╔══
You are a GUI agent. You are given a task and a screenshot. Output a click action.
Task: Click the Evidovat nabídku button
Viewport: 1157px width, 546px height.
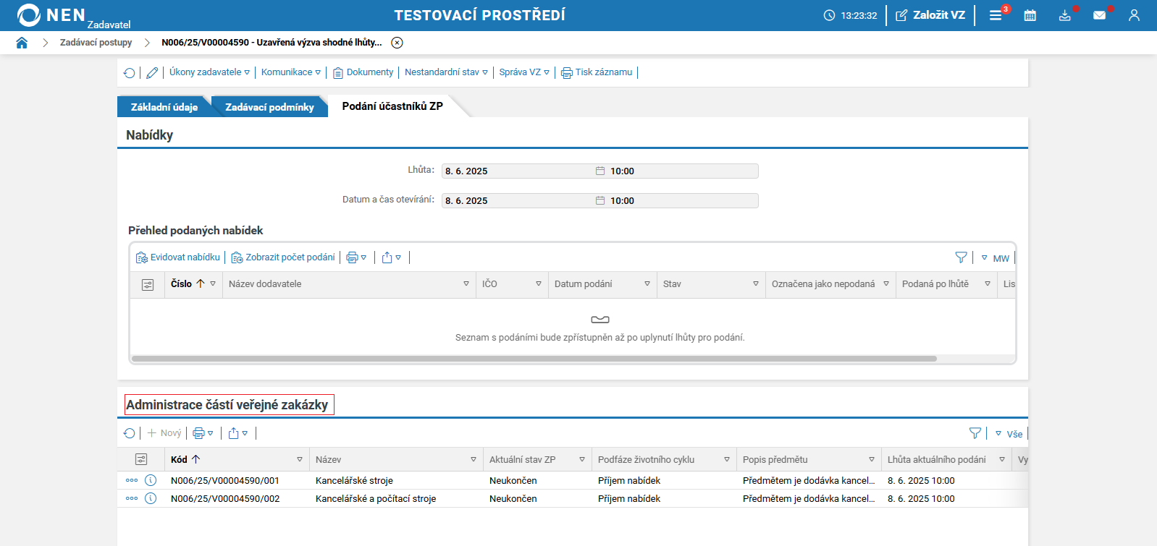178,257
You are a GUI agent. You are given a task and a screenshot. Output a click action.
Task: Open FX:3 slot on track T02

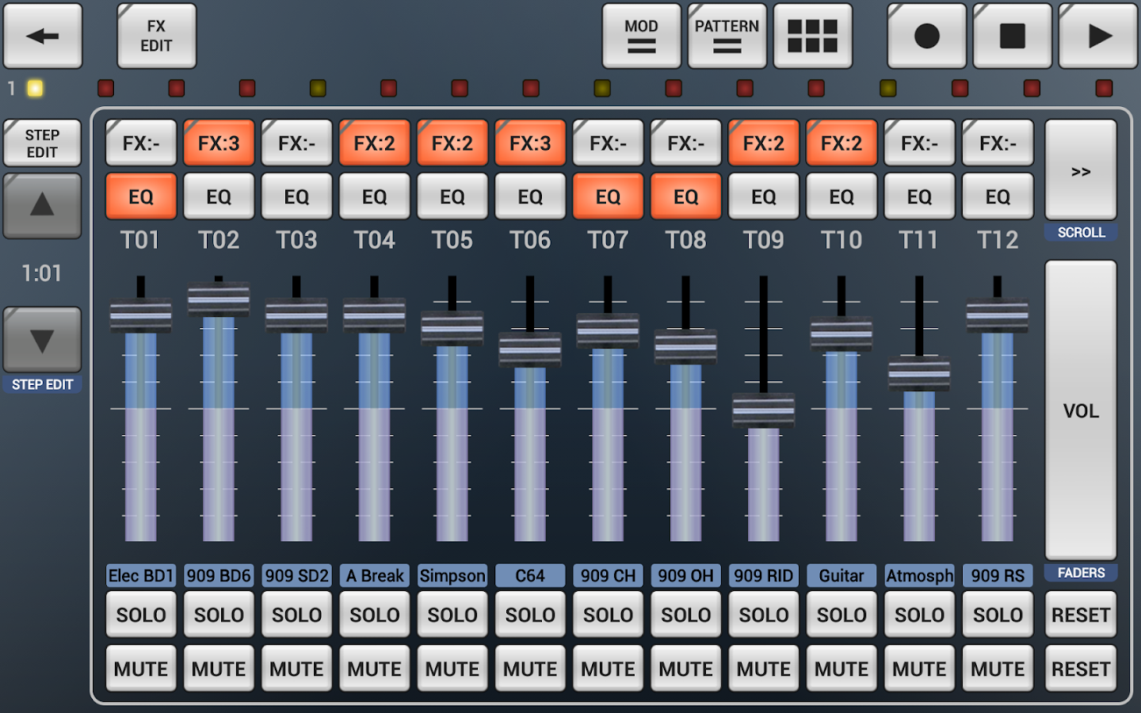pyautogui.click(x=219, y=143)
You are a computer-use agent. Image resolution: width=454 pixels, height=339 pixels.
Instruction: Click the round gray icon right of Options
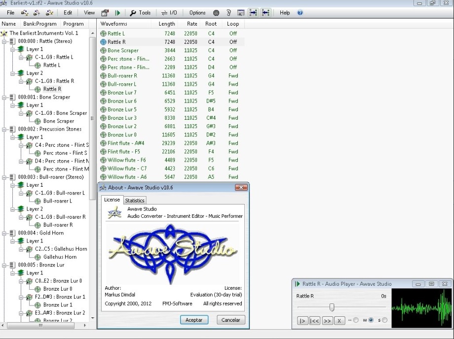(216, 13)
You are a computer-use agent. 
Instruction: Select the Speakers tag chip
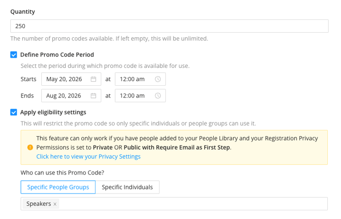pos(39,204)
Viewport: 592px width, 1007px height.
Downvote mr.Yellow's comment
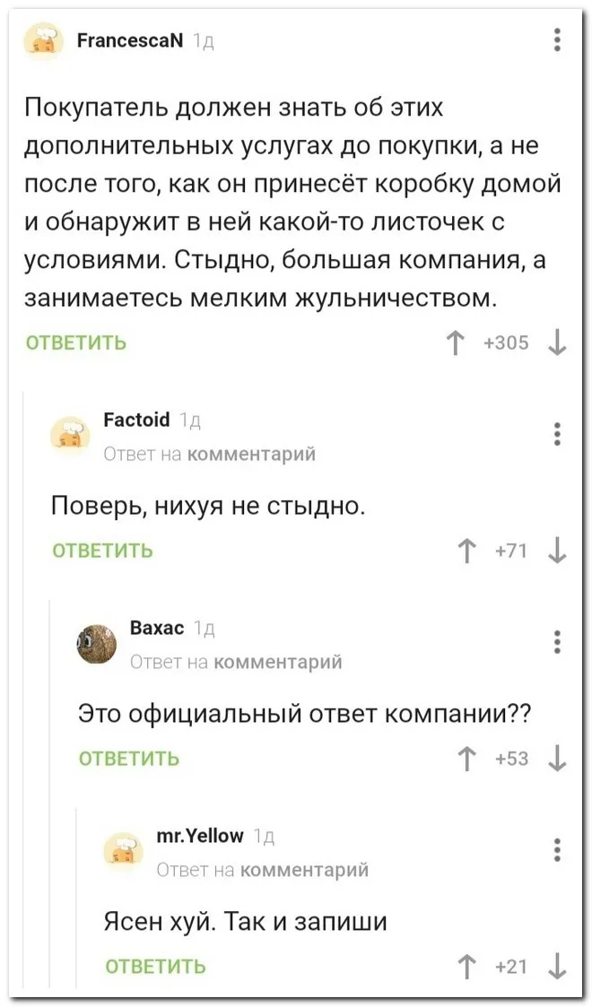tap(556, 966)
╚══
Please filter the entries above down to the lines holding "agent" and copy them.

TASK ANSWER –
You are a GUI agent. You are given a task and a screenshot. Output a click action.
You are a GUI agent. You are given a task and a screenshot. Output a click action.
You are a computer-use agent. Image resolution: width=454 pixels, height=339 pixels.
You are a computer-use agent. 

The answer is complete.